One evening they were coming back from the market: Anna with a bag of apples and carrots, Sonya with a bunch of dried daisies, Timofey with a thick book about space. The neighbors, as always, sat by the entrance.

“Well, Annushka,” Aunt Nina asked, “how are you?”

“Breathing,” Anna smiled. “Cooking soup. Taking the children to school. Working. Living.”

“Right,” Aunt Nina nodded. “We women are like bread: they slice us, they fry us, but we still feed. Only you have to feed yourself too—with warmth, respect, cleanliness. And you, I see, have learned.”

Anna had indeed learned. She stopped waiting for loud miracles. Her happiness was in the little things: the morning light in the kitchen, the warm hands of her children, Sonya’s laughter when she tied a bow by herself, the seriousness of Timofey explaining Saturn’s rings. There was another kind of happiness too—not bright, but sturdy: knowing her rights, her boundaries, her strength. It turned out a woman can not only love, cook, and comfort—she can decide, protect, build. Without shouting. Without sacrifice. With documents in hand and a clear head.

At the end of October Anna went back to the same notary’s office—not in trouble, but on business: to execute a power of attorney for her grandmother’s dacha. The notary recognized her and smiled with her eyes.

“How are you?”

“Steady,” Anna said. “Now I file everything on time. Papers are like the handrails in the metro: hold on and you don’t sway.”

“True,” the notary nodded. “The rest will come together.”

Anna signed, took the copies, and slipped them into a folder. At the glass door she stopped: in the reflection—a woman in a simple coat, neat hair, eyes with no more fear. That’s me, she thought. Not a victim. Not a heroine. Just a person who went through it and learned to look ahead.

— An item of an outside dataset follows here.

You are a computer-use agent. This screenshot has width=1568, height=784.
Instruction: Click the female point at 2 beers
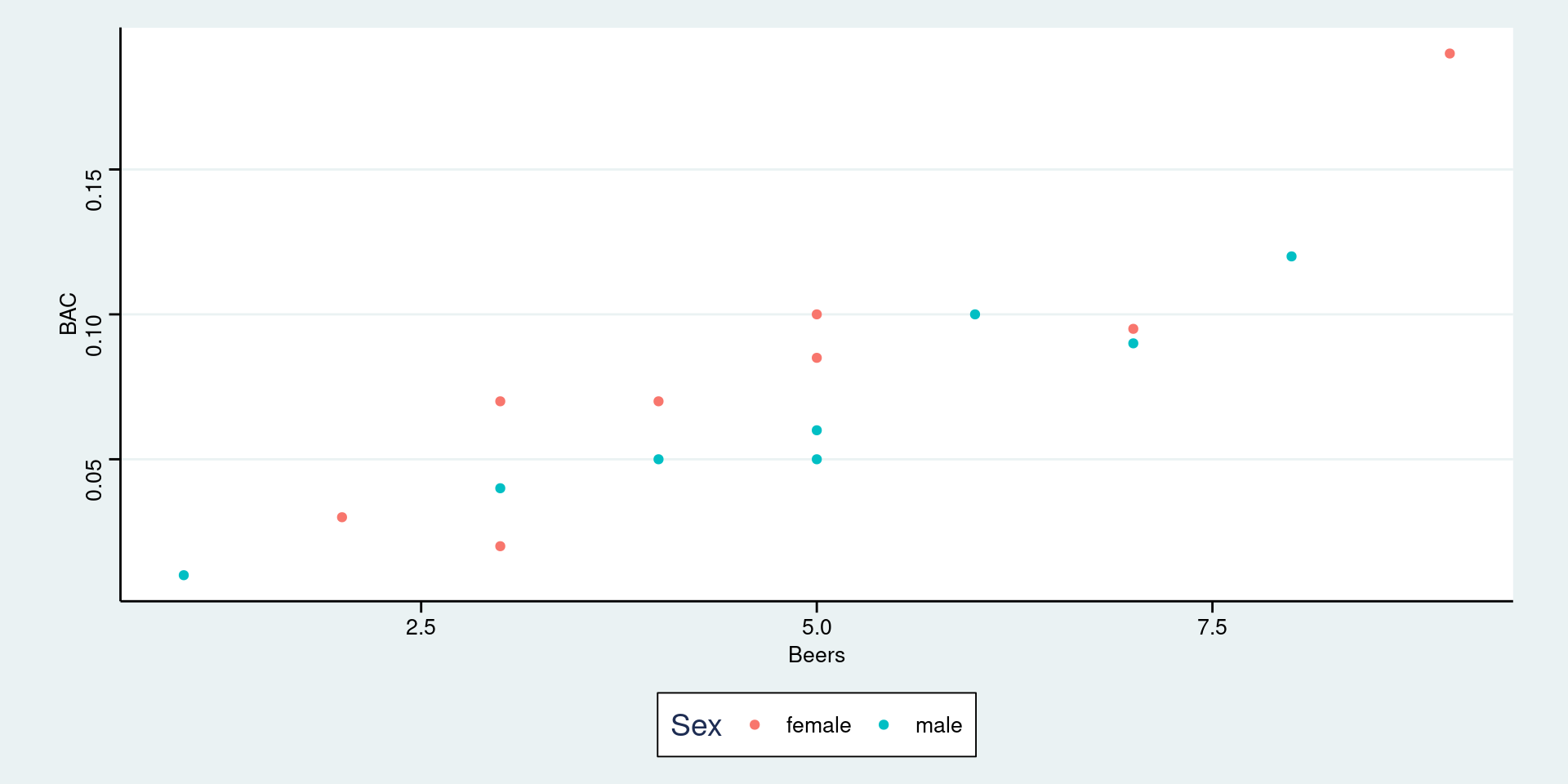click(342, 517)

Sometimes in the evenings she remembered that day: the slamming door, the alien heels, the words “go to the dorm.” And she almost laughed—not bitterly, but lightly. Because where they wanted to push her out, she built a home. Not rich, not shiny, but reliable. It smelled of vanilla and fresh laundry, there was the rustle of notebooks, and mint grew on the windowsill. And if someone asked how she survived, she would simply say: Lived. Day by day. She wasn’t afraid to say no, wasn’t afraid to be silent. And she kept her children like light.

One day Sonya brought home a craft from kindergarten—a cardboard house with a red roof. On the little door she neatly wrote: “We live here.” Anna set it on the shelf beside the spools. It was their coat of arms: a home where it’s “we,” not “instead of.” Even Igor, when he came by, looked at that little house with quiet respect—and perhaps a slight sadness that he once failed to safeguard his own.

Life flowed like a river, with riffles and bends. Anna didn’t ask it for gifts—only for clarity. And she received it: in words, in papers, in children’s voices. And most of all—in the quiet inside, where “betrayal” no longer rang, and “further” sounded instead.

When acquaintances whispered, “Aren’t you afraid?” she smiled:

“Everyone’s afraid. But fear has short legs, and a woman has a long memory and strong hands. And if alien heels ring at the door again—I’ll simply open… and close behind them. We’ve got children sleeping here, soup on the stove. And the papers—in order.”

And it wasn’t a victory with flags and ovations. It was a quiet, the truest, most everyday victory. Because life, even while breaking you, still teaches you to build. And if you build not out of pain but out of respect for yourself and your own—the house turns warm. And for many years.